Commissioners commission
Jun 3, 2014
Bishop Hill in Bureaucrats

Via Breitbart, I find an interesting interview with the EU's chief scientific adviser Professor Anne Glover, who is bemoaning the attempts by politicians within the commission to, ahem, "commission" scientific evidence to support their political goals:

“Let’s imagine a Commissioner over the weekend thinks, ‘Let’s ban the use of credit cards in the EU because credit cards lead to personal debt’. So that commissioner will come in on Monday morning and say to his or her Director General, ‘Find me the evidence that demonstrates that this is the case.’”

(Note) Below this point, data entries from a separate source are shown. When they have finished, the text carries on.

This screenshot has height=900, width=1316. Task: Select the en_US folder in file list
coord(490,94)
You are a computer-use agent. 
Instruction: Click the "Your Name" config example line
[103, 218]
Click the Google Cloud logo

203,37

I had previously thought that the role of a chief scientific adviser was simply to relay the views of the scientific establishment to politicians and to ensure a steady flow of funding in the opposite direction, the former often being a means to ensure the latter. It's therefore interesting to see this suggestion that politicians are getting something useful out of the arrangement too. But you can see how it has become a mutually beneficial arrangement, so we should probably give Glover credit for raising concerns over whether it operates wholly in the public interest. But with the incentive structures of both sides being royally rewarded, it's hard to imagine that there will be much enthusiasm to change things.

Like most CSAs, Glover repeats the conventional wisdom on the scientific subjects of the day (how could it be otherwise?). I wonder if she has ever wondered if the incentive structures of those involved in the evidence-based policy community might have biased a scientific dispute in other areas?